Nichols defines her role somewhat amorphously as, “helping the mayor fulfill his goals.” Predictably, she portrays him in glowing terms. “Bill is a very warm, compassionate person who cares very deeply about doing the right thing. He’s very thoughtful and deliberate, a good listener who’s also very good at asking probing questions and can be very expressive in terms of saying what he does and doesn’t like,” Nichols extols.

Her sentiments are shared by former Rogero supporters, such as Pittman, who doesn’t have any vested interest in burnishing Haslam’s image. “We have moved from an administration which clearly did not understand the need for informed public input to one that embraces the concept.

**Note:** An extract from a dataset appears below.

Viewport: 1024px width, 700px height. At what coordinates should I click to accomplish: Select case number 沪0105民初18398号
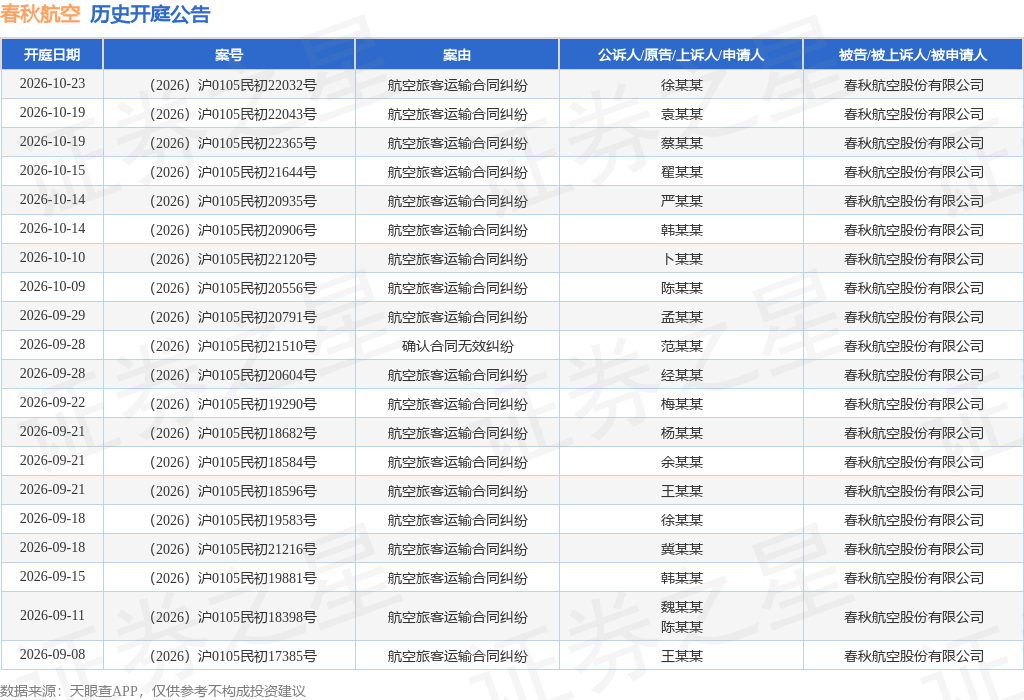(233, 617)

In my opinion, this stark contrast explains why Knoxville has languished for the past fifteen years... as well as the hope the new administration brings,” says Pittman whose day job is at DeRoyal Industries.

Kim Trent, executive director at Knox Heritage, adds that, “Mayor Haslam has exceeded all of my expectations. He’s really engaged in looking at problems and open to solutions.” Whether Knoxville’s first lady of historic preservation remains enamored of the mayor may depend, however, on how he proceeds with several downtown redevelopment undertakings on which his stance is uncertain.

Downtown Redevelopment

The focal point of Haslam’s downtown redevelopment efforts is bringing a movie theater to the 500 block of Gay Street, connected by Krutch Park to Market Square. “I think a cinema can be a catalyst for downtown drawing restaurants, coffee shops, and bookstores just as other downtowns with cinemas have done that.”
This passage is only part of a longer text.